3.4. Geostatistical Modeling

The normalcy of the studied water parameters was taken into account, for performing the Kriging interpolation. On the basis of the mean error (ME) and root mean square normalized error (RMSSE) values, the best-fitted semi-variogram models were selected. The model is evaluated based on the precision of the predictions when ME is minimum, and RMSSE is close to unity.
The most important hydro-chemical parameters were fitted to the exponential semi-variogram model, including EC, Ca2+, Mg2+, K+, Na+, HCO3, Cl, NO3, and SO42. The rational quadratic model was the best-fitting semi-variogram model for Na+ and NO3. Depending on the nuggets’ variance/sill ratio. Moreover, diverse classifications were accustomed to describ the spatial dependence of hydro-chemical groundwater parameters. There were three forms of spatial dependence considered in this study: strong when the ratio is less than 25%, mild when the ratio is between 25% and 75%, and weak when the ratio is greater than 75% (Table 5).
In the study area, EC, SO42, and NO3 have a strong structure of spatial dependance, while Ca2+, Na+, K+, and HCO3 have a moderate spatial structure. Mg2+ and Cl both have a weak spatial structure of spatial dependance.
The spatial distribution of the EC (Figure 7) shows that the mineralization increases from the east of the study area towards the west and southwest part as a result of the local geology of the region in addition to the serious situation of some wells of the complex terminal, which present perforations in the level of casings, which favor the communication and the contact between the phreatic aquifer, which is also characterized by high mineralization.
The dissolution of evaporate formations, the leaching of clays, and the dissolution of gypsum and anhydrite are the main factors that control the spatial distribution of SO42 and Mg2+. Low values were found in the north of the study area around Sidi Aoun and Guemar, while the highest values were observed in the southwest of the study area. The lowest values of Mg2+ were located near Guemar, southwest of Debila, south of El Oued, and Kouinine. Furthermore, a high value was also noted in the southwest, as shown in Figure 8B and Figure 9C.
The spatial distribution maps for Ca2+, HCO3, Na+, K+, and Cl show a high heterogeneity due to the high geological variation areas as well as the depth of each well. Ca2+ concentrations are low to the south of El Oued, while the high values were found in Debila, Sidi Aoun, and Kouinine. Ca increased in the south of the study area (Kouinine) and in the northwest and around Debila and Sidi Aoun. At the same time, it was decreased from Guemar towards El Oued, until Bayadha. Additionally, HCO3 increased from El Oued (southeast) to the northwest and southwest, as shown in Figure 8A and Figure 9B.
The existence of sodium is linked, in essence, to the dissolution of halite (evaporates).
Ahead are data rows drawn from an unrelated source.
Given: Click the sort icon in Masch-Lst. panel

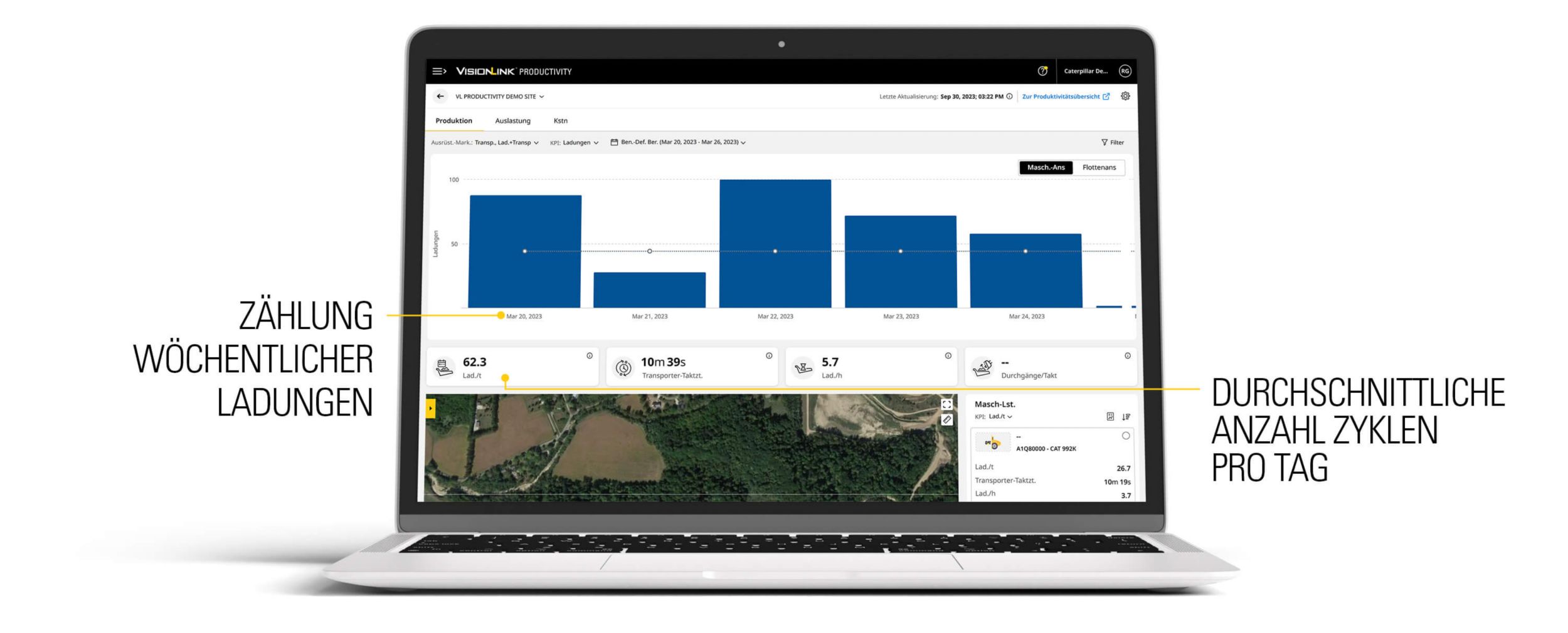Looking at the screenshot, I should click(1126, 417).
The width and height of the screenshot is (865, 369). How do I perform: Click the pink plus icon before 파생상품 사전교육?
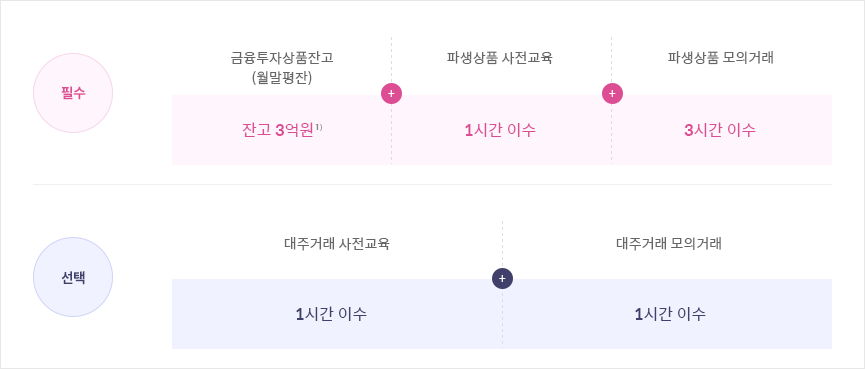click(x=391, y=94)
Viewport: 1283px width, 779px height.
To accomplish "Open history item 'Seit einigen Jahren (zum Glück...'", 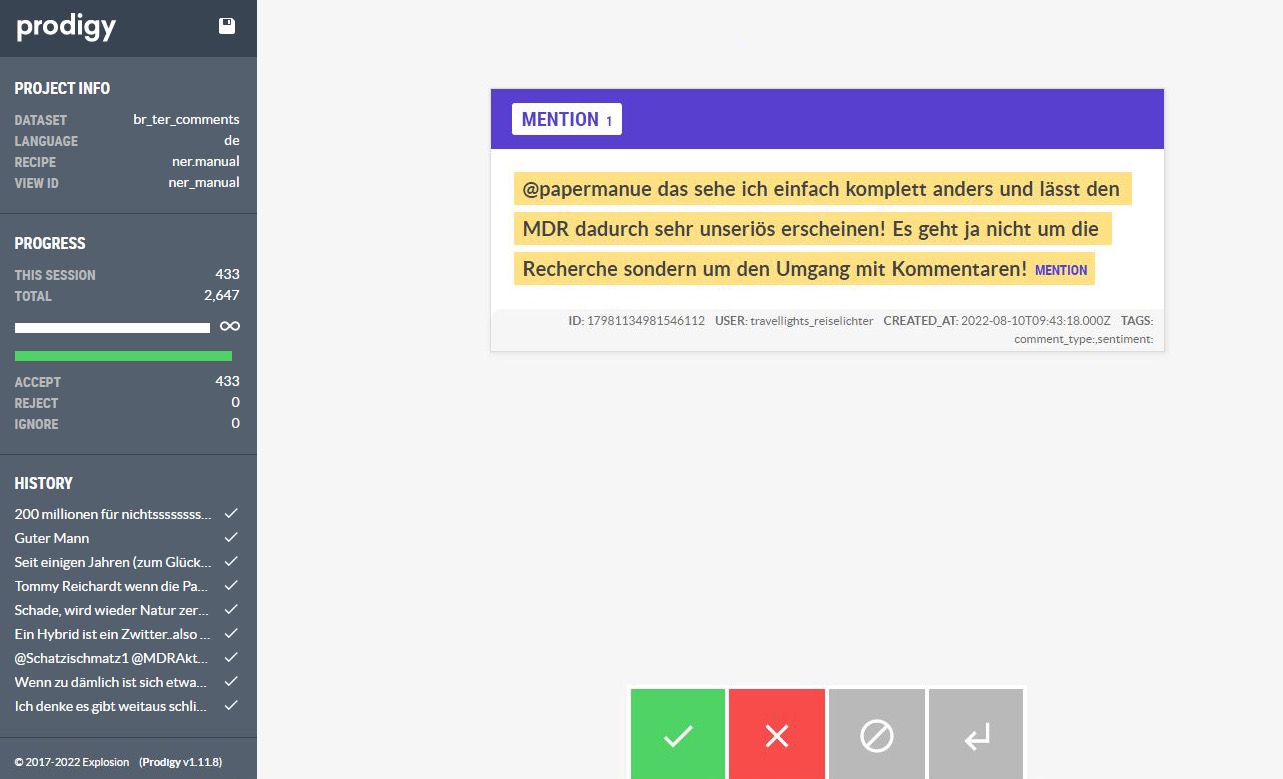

Indeed, sodium, as for chlorides, displays high and non-homogeneous contents in the waters of the complex terminal (CT). The sodium levels in the CT groundwater samples decreased in the northeast of the study area, near Debila, and in the northwest. Figure 8C and Figure 9A show that the chloride concentration increases from the west to the east.
Potassium comes mainly from evaporites, in this case, sylvite (KCl), or as a result of an alteration of potassium clays in the phreatic and complex terminal aquifer. The study area is characterized by high values of potassium, except for some zones where the potassium concentrations are very low, such as Debila, Guemar, and El Oued, as shown in Figure 8D.
Nitrate mainly comes from the contamination of wastewater in urban areas and fertilizers in agricultural lands. Figure 9D reveals that the high values of nitrates are found in the northwest and west of the study area, north of Guemar, north of Kouinine, and east and north of El Oued. The high values of nitrates confirm the dilution between the phreatic groundwaters and the complex terminal flows, resulting in considerable amounts of nitrates in the complex terminal waters. The low values are registered in the ghouts covered with reeds because of their use for the growth of reeds and at the level of the release of El Oued, where the oxygen necessary for the respiration of microorganisms is provided by the denitrification of nitrates.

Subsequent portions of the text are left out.